Fans will also help you stay cool.
Look after your pets
Make sure your pets have plenty of shade and enough cool water to last the entire day. Putting ice cubes in their bowl will help keep their water cool for longer. Check on them regularly.
Don’t leave children or pets in parked vehicles
Ever. For any period of time.
After a heatwave
You should continue to check on family, friends and neighbours, particularly those most at risk.
It’s also important that you keep drinking water regularly, even if you don’t feel thirsty.
Also, be careful around trees — they often drop limbs when it is hot.
Signs of heat stress
Learn the signs of heat stress, heat exhaustion and/or heat stroke so you can intervene early.
- muscle cramps
- general exhaustion
- dizzy spells
Agencies work together to issue alerts for heatwaves, so the agency issuing the alerts will vary.
Be on the lookout for alerts related to heat health (generally issued by the chief health officer), extreme heat or about transport disruptions.
The Bureau of Meteorology now forecasts heatwaves between the start of November and the end of March using maps showing colour-coded heatwave severity for the previous two three-day periods and the next five three-day periods.
Your local doctor, hospital or health professional is a source of advice if in doubt.
All life-threatening situations should be reported by calling triple-0.
|Low-intensity||The level of heat expected is unusual, but injury to people is not generally expected unless inappropriate activities are conducted or sensible precautions are not undertaken|
|Severe||Vulnerable people are at risk of injury|
|Extreme||Likely to cause impact across multiple areas such as infrastructure, transport, energy, agriculture and both healthy and vulnerable people are at risk of injury|
We must all plan ahead
Evidence suggest that the frequency of heatwaves in Australia is increasing.
Sudden peaks in air-conditioning use can create the risk of overloading electricity grids and prompting blackouts, so it’s important to think about how you can stay cool without power.

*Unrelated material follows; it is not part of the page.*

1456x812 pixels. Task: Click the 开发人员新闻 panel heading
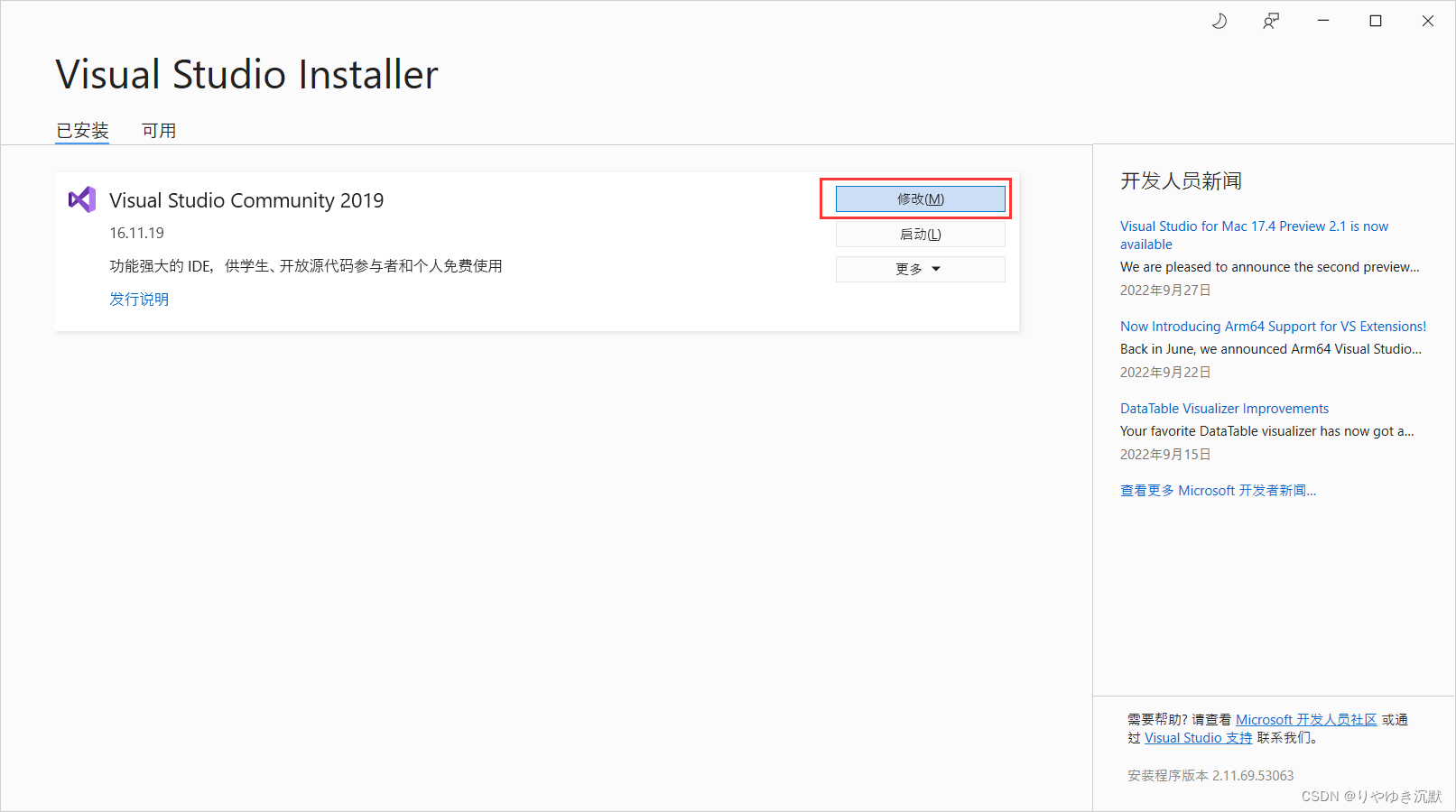coord(1181,180)
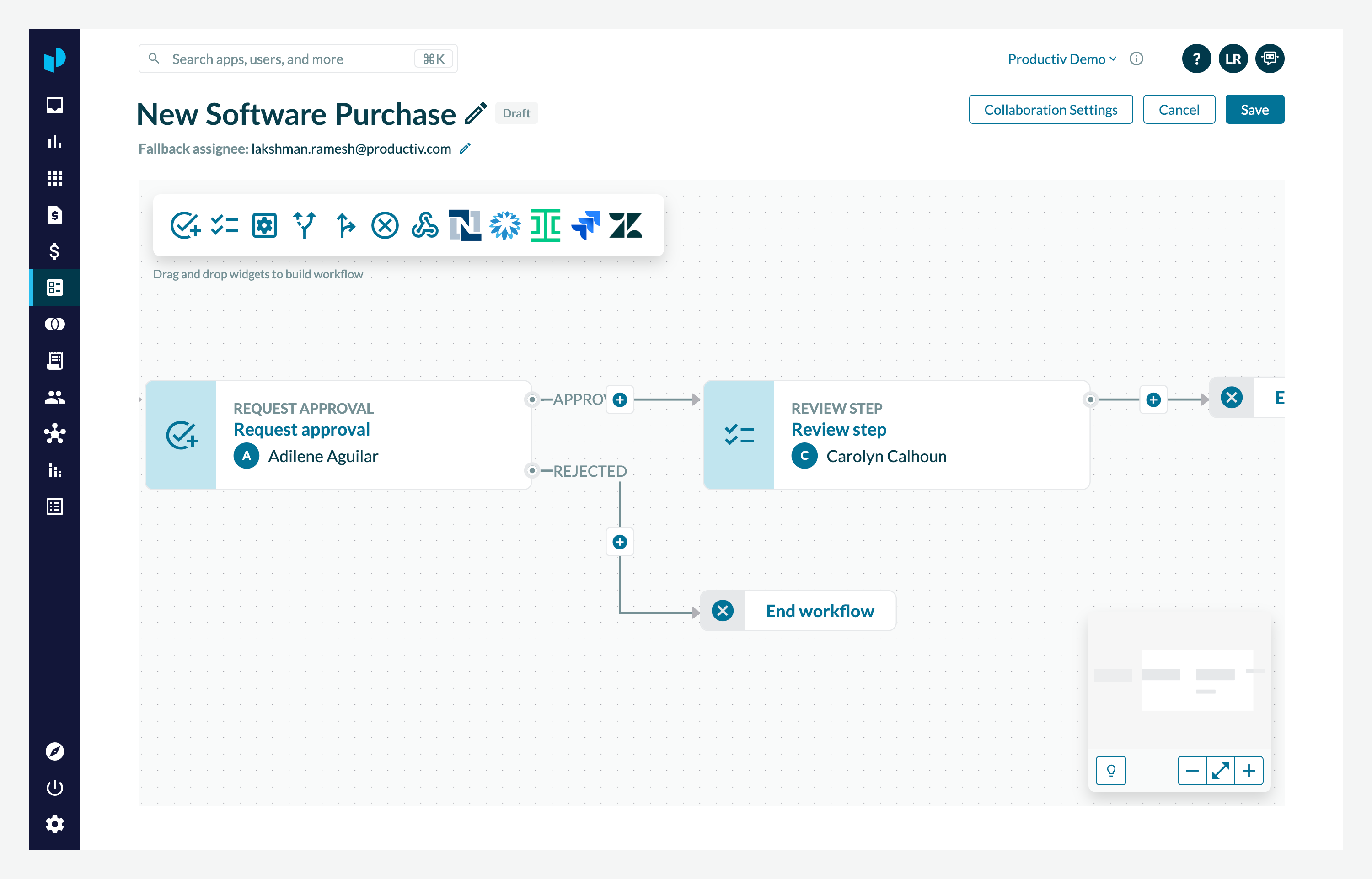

Some easy ways to stay safe include tuning into heatwave and emergency warnings by listening to radio broadcasts or searching emergency websites.
Simple measures, like rescheduling outdoor activities to cooler parts of the day, closing curtains and blinds and staying indoors are always sensible.
Research has shown that elderly people may be particularly reluctant to use air conditioners, but if your household contains vulnerable people it’s important to use every cooling option available.
It may be possible for some people to use an app or timer to turn on their air conditioners during the afternoon to cool their house, then turn it off after 6:00pm to avoid contributing to peak demand.
If you have friends or family who are elderly, sick or very young, make sure to check in on them. Consider selecting a cooler place, like a shopping centre or library, you can visit during peak temperatures.
Unfortunately, deadly heatwaves are part of Australia’s summer, and it’s likely they will worsen.
Planning ahead can literally be a life saver.